BEGIN
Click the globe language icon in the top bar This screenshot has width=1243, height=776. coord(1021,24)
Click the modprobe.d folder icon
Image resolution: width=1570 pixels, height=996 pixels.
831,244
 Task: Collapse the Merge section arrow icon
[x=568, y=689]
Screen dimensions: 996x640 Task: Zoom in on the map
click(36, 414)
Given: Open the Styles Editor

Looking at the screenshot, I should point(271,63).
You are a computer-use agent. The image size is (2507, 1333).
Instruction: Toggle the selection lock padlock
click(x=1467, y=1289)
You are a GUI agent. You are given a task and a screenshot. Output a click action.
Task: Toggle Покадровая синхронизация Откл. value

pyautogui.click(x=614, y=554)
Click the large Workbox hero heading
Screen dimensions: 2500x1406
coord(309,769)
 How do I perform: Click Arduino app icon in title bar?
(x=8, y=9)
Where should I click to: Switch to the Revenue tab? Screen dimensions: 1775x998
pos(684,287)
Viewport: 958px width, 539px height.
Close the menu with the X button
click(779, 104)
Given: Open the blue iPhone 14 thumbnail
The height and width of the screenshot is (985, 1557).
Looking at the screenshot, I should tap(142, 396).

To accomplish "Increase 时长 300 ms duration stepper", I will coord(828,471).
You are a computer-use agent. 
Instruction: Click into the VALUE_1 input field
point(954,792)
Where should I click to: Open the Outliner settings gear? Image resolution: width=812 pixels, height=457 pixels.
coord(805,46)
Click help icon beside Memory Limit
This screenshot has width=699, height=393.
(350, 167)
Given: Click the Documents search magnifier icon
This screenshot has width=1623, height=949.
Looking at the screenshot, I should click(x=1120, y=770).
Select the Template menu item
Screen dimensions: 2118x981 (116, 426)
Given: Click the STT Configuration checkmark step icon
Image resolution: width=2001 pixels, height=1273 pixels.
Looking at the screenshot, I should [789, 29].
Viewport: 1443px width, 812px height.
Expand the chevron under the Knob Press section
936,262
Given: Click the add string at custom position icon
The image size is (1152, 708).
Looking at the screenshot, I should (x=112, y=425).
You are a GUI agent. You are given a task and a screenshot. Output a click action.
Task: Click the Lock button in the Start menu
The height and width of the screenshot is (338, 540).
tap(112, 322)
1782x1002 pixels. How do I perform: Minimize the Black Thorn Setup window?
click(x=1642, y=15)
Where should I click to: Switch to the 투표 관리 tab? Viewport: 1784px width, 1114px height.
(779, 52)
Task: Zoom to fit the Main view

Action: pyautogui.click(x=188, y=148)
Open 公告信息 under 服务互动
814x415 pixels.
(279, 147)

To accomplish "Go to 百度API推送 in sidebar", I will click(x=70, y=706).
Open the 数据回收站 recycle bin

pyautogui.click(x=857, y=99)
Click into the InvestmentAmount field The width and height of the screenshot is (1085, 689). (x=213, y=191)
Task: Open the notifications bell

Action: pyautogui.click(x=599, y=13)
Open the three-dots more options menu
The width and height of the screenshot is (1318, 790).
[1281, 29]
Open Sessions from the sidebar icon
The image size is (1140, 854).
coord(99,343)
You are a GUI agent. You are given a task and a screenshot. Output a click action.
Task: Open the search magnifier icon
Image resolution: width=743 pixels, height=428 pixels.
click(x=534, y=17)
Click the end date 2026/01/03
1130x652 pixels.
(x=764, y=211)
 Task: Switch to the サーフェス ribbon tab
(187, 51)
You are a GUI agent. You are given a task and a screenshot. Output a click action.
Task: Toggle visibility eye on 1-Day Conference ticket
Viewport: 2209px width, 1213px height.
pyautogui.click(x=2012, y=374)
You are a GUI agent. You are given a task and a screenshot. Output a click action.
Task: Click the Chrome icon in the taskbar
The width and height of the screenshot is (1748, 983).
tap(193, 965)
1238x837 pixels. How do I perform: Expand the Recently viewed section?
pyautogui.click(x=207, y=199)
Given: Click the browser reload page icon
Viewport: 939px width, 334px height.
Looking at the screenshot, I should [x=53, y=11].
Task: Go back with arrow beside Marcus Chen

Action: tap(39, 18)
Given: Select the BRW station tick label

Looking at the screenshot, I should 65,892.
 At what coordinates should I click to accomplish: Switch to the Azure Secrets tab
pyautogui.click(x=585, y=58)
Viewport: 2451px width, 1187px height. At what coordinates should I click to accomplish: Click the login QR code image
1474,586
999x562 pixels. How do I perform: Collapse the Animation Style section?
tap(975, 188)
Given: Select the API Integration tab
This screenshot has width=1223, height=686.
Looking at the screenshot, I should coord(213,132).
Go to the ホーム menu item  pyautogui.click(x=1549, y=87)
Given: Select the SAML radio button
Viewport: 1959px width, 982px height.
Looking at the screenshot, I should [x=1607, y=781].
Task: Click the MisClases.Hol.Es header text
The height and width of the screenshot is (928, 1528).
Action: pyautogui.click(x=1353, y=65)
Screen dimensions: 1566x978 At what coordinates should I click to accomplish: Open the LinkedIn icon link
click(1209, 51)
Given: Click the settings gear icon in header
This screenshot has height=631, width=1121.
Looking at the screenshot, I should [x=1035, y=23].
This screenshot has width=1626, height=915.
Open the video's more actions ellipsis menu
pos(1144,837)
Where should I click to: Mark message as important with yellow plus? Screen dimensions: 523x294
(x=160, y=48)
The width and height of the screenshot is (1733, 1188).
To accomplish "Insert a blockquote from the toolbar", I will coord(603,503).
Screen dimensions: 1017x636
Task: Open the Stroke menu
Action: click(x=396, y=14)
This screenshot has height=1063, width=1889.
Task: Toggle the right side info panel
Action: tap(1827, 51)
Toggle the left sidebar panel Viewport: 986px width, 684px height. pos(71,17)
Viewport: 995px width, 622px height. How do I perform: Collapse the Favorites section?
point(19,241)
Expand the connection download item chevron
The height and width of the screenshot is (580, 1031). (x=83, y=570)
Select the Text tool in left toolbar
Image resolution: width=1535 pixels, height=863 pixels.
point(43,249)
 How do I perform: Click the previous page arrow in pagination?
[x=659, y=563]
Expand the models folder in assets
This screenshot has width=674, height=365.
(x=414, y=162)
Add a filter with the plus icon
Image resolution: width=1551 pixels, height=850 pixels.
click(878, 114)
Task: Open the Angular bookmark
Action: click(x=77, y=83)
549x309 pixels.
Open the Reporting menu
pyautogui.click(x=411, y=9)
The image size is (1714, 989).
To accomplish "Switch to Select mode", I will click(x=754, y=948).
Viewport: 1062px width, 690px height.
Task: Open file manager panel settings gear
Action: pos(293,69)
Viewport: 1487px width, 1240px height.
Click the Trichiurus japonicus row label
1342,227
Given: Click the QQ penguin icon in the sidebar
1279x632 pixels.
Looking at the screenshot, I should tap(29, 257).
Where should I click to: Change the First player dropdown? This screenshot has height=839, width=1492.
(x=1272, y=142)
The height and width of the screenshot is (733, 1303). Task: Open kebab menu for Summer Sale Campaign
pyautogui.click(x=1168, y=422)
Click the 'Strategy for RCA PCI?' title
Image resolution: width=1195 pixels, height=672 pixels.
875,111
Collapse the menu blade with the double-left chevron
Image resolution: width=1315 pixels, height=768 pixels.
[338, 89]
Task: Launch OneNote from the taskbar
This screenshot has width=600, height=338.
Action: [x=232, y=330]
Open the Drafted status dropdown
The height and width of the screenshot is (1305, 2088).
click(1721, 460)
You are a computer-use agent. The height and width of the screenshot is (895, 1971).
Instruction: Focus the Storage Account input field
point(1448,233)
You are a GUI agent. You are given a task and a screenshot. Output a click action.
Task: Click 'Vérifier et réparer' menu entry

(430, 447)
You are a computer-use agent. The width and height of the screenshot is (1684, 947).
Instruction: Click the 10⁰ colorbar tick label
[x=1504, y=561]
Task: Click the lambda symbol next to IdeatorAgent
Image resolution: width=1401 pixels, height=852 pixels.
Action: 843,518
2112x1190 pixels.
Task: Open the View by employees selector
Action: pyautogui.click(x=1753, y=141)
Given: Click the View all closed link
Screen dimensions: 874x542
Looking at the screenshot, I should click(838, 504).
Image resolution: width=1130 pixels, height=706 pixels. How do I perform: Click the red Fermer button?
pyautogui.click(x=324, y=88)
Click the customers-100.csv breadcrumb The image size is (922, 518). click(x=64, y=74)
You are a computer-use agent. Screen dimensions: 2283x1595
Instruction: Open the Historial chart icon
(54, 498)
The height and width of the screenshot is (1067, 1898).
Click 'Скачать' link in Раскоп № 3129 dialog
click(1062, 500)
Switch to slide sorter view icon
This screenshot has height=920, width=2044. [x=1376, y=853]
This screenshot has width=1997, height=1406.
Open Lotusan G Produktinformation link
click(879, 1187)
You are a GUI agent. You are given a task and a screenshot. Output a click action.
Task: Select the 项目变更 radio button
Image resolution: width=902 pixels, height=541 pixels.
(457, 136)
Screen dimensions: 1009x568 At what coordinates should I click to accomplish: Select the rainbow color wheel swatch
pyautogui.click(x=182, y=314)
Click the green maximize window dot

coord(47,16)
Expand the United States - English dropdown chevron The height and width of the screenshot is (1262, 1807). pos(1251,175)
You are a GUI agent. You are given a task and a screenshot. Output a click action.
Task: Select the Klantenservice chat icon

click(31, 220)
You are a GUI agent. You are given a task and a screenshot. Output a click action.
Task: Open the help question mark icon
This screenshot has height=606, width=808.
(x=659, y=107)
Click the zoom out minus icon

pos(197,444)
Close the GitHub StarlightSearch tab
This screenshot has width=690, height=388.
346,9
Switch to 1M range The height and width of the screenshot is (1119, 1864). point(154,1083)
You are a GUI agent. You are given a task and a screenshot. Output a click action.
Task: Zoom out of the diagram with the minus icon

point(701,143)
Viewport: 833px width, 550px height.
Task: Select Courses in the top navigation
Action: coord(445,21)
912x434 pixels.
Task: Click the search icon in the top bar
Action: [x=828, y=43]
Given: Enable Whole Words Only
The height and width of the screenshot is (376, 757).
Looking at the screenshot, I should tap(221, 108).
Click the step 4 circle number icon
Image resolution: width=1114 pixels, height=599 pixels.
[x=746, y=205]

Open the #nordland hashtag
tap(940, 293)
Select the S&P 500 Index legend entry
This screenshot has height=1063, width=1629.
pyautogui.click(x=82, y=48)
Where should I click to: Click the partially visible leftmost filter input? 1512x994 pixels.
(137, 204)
END
List the lines of the entries that include "computer".

You are a computer-use agent. The image size is (2507, 1333).
You are a computer-use agent. 
You are a computer-use agent. The height and width of the screenshot is (895, 1971).
You are a computer-use agent. The width and height of the screenshot is (1684, 947).
You are a computer-use agent. Screen dimensions: 2283x1595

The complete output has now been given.